US Programme Aims to Revolutionize Floating Wind Turbine Design

R&D

The US Department of Energy has announced up to USD 28 million in funding for a new Advanced Research Projects Agency-Energy (ARPA-E) programme to develop new technologies for floating offshore wind turbines using the discipline of control co-design (CCD).

US DOE

Floating wind turbines are currently designed to be large and heavy to replicate more familiar onshore wind turbine dynamics, maintain stability, and survive storms, ARPA-E said, adding that this approach fundamentally limits how inexpensive floating turbines can ever become.

The Aerodynamic Turbines, Lighter and Afloat, with Nautical Technologies and Integrated Servo-control (ATLANTIS) programme seeks to design radically new floating wind turbines by maximizing their rotor-area-to-total-weight ratio while maintaining or ideally increasing turbine generation efficiency.

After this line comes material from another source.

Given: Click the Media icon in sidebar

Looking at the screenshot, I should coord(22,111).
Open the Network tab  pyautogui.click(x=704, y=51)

The programme also aims to build a new generation of computer tools to facilitate the design of the wind turbines, and to collect real data from full and lab-scale experiments to validate the floating turbine designs and computer tools.

The programme encourages the application of CCD methodologies that integrate all relevant engineering disciplines at the start of the design process, with feedback control and dynamic interaction principles as the primary drivers of the design. CCD methodologies enable designers to analyze the interactions of floating turbines’ aero-, hydro-, elastic-, electric-, economic-, and servo-system dynamics, and propose solutions that permit optimal turbine designs not achievable otherwise.

The US offshore wind energy is estimated at more than 25 quads per year, with nearly 60% of it blowing across waters more than 200 feet deep. The energy harnessed by floating wind turbines could cover the entire US annual electricity consumption, according to ARPA-E.